▶ **Ausgewählter Auszug**:
↓↓↓

Sonntagsgedanken: Nehmen und Geben

Symbolbild Religion

Ein junges Paar will heiraten. Die beiden sind arm. So schreiben sie in der Einladung an die Gäste: Bringt alle eine Flasche Wein mit. Im Festsaal wird ein großes Fass stehen, dort schüttet den Wein hinein. Wenn dann das Fest beginnt, können wir für alle daraus schöpfen und trinken. So geschah es, alle Gäste kamen und schütteten ihre Flaschen in das Fass, und als das Mahl begann, schöpften die Tischdiener daraus und brachten allen Gästen ein Glas davon. Doch wie erschraken alle, als sie merkten:
Es war nur Wasser in den Gläsern. Und alle begriffen, dass sie alle das gleiche gedacht hatten: Ich bringe nur Wasser mit, das ist billiger, und die eine Flasche Wasser in dem großen Fass Wein wird niemand merken. So waren sie alle beschämt, und das Fest fand nicht statt.

Meine Lieben Freunde,

Pfarrer Klaus Weigand (rechts) mit Urmel ...

Pfarrer Klaus Weigand (rechts) mit Urmel …

vielleicht ist Ihnen diese Kurzgeschichte ja auch bekannt. Aber ich frage Sie: Steht sie nicht für viele Menschen – bzw. für ihr Verhalten heute? Nehmen ja, aber geben nein.

↑↑↑

▶ **Übungsaufgaben**:
1/ Fassen Sie bitte den Absatz der Sonntagsgedanken, der mit „Es war nur Wasser in den Gläsern“ beginnt, als kurze Stichpunktliste zusammen.
2/ Geben Sie den Inhalt der Sonntagsgedanken in zwei Sätzen wieder.
3/ Setzen Sie die Sonntagsgedanken über Nehmen und Geben nach ihrem letzten Satz fort.
Die Einträge werden zur Bearbeitung nicht benötigt.

▶ **Gezeigtes Material**:
↓↓↓

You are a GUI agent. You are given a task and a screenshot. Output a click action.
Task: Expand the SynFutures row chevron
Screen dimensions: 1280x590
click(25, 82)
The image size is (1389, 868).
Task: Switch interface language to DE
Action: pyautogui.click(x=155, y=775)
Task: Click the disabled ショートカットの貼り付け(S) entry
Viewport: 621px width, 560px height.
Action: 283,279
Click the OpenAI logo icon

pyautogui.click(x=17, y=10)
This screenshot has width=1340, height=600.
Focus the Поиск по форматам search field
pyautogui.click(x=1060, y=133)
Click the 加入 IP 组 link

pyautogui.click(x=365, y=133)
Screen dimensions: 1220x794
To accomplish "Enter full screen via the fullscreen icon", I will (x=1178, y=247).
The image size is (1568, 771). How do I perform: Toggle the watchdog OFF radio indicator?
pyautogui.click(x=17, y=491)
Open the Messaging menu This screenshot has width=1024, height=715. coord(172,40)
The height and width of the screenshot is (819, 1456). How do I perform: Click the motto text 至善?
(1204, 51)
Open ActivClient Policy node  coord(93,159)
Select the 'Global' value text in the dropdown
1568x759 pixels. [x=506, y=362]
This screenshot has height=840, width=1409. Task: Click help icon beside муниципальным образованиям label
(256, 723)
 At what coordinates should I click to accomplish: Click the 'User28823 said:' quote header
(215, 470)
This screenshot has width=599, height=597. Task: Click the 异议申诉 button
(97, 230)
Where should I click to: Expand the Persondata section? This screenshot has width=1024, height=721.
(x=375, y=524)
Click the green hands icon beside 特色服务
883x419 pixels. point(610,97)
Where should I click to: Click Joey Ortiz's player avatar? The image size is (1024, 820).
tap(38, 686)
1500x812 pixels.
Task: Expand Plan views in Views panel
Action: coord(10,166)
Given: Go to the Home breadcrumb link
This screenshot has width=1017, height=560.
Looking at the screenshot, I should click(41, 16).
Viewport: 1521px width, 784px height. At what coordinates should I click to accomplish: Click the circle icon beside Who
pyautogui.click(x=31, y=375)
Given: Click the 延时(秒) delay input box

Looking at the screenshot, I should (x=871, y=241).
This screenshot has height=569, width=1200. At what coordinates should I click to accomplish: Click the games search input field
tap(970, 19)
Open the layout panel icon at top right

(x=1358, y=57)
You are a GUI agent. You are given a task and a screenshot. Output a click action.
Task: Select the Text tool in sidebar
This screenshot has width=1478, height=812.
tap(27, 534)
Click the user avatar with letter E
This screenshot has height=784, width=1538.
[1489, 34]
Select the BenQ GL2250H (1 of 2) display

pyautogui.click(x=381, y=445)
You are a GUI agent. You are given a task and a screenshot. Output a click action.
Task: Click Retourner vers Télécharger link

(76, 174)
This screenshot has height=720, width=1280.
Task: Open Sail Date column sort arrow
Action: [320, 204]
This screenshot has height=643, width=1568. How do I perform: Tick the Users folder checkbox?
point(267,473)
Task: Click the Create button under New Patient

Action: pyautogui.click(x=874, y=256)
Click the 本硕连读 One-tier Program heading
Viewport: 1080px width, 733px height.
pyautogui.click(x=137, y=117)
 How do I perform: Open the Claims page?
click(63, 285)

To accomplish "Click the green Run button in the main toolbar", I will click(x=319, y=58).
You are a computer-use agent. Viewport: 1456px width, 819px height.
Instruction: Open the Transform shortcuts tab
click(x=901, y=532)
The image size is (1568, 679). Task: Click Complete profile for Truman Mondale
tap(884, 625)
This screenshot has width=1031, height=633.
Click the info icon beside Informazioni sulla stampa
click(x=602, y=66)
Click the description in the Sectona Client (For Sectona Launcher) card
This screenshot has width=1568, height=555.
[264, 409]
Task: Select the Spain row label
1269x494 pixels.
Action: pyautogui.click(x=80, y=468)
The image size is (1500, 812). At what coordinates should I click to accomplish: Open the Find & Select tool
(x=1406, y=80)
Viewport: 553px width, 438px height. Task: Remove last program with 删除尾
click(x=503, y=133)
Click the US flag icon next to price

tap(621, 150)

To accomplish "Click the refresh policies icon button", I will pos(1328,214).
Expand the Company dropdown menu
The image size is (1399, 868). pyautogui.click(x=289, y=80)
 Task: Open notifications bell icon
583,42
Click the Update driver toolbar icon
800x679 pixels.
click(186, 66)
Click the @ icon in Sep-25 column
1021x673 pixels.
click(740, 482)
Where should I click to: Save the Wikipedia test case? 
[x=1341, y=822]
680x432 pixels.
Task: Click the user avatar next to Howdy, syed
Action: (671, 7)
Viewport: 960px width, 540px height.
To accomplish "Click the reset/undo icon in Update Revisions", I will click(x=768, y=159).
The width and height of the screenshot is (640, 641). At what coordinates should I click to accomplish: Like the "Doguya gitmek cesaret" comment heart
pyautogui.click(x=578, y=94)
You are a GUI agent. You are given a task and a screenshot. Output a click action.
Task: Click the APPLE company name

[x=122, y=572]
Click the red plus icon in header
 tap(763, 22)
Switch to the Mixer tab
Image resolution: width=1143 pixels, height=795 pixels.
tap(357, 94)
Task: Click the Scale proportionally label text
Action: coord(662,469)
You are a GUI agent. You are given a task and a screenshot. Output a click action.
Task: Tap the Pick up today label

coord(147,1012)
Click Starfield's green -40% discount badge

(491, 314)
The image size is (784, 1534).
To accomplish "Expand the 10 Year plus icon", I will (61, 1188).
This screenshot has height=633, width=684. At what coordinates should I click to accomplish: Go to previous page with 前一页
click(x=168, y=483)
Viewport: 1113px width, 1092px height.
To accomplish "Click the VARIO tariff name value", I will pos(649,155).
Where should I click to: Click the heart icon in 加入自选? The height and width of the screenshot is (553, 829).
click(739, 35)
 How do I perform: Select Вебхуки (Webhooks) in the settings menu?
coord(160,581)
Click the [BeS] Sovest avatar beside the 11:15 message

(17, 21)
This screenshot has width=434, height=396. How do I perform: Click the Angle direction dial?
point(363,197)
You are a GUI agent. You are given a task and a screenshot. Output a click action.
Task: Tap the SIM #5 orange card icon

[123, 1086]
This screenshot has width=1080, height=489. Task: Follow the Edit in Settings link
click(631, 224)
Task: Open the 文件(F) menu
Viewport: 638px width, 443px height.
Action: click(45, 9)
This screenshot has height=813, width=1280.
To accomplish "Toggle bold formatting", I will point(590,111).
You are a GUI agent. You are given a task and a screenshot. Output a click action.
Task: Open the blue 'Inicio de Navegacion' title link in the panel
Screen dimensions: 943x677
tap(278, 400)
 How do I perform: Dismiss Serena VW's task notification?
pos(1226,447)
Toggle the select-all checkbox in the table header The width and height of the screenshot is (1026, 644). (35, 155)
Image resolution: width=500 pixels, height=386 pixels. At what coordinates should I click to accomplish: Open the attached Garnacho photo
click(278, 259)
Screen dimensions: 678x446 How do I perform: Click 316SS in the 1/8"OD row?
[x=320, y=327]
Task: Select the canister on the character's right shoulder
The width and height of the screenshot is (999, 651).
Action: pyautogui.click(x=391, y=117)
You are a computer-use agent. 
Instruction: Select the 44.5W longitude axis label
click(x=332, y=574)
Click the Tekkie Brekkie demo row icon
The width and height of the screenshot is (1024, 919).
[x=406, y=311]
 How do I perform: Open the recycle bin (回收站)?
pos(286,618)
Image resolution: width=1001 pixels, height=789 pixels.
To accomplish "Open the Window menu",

↑↑↑

▶ **Lösungen**:
1/
- In den Gläsern war nur Wasser.
- Alle Gäste hatten dasselbe gedacht: Wasser ist billiger, und eine Flasche Wasser im großen Weinfass merkt niemand.
- Alle waren beschämt, und das Fest fand nicht statt.

2/ Ein armes Brautpaar bittet die Gäste, je eine Flasche Wein in ein großes Fass zu schütten, doch weil alle heimlich nur Wasser mitbringen, ist in den Gläsern nur Wasser, alle sind beschämt, und das Fest findet nicht statt. Danach wird gefragt, ob diese Kurzgeschichte nicht für das Verhalten vieler Menschen heute stehe: Nehmen ja, aber geben nein.

3/
In der letzten Woche haben wir am 4. Oktober den Hl. Franz von Assisi gefeiert. Der Hl. Franz, der ein Lebemensch war, der sich in seinem sorglosen und ausschweifenden Lebenswandel nur um sich selbst sorgte, erfuhr plötzlich, worauf es wirklich ankommt: nicht auf Besitz, nicht auf Reichtum, Macht oder Karriere, sondern auf Ehrfurcht, Nächstenliebe und Barmherzigkeit.

Sollten wir nicht anfangen, auch so miteinander umzugehen? In Bayern sind an diesem Sonntag Landtagswahlen. Viele Menschen sind enttäuscht von den Politikern und sagen, dass diese nur ihre eigenen Schäfchen ins Trockene bringen möchten. Aber warum zeigen wir nur auf die anderen? Fragen wir uns doch selbst einmal: Wie sieht es mit mir aus und meinem Einsatz für andere? Nein, nicht in der großen Politik, weder in Berlin noch in München, wird die Welt verändert, sondern durch dich und durch mich.

Ich musste persönlich auch die Erfahrung machen, dass man oft nur ausgenutzt wird, dass man immer für andere da sein muss, aber oft alleine dasteht, wenn man jemanden bräuchte.

Für mich gehört es nicht nur zum Christsein, sondern generell zu einer menschlichen Gesellschaft, auch füreinander da zu sein, ehrfürchtig zu sein.

Wenn wir damit anfangen, nicht länger auf Kosten anderer zu leben, sondern uns selber einzubringen, dann können wir viel bewirken. Wir können nicht die ganze Welt verändern, aber um uns herum können wir es sehr wohl.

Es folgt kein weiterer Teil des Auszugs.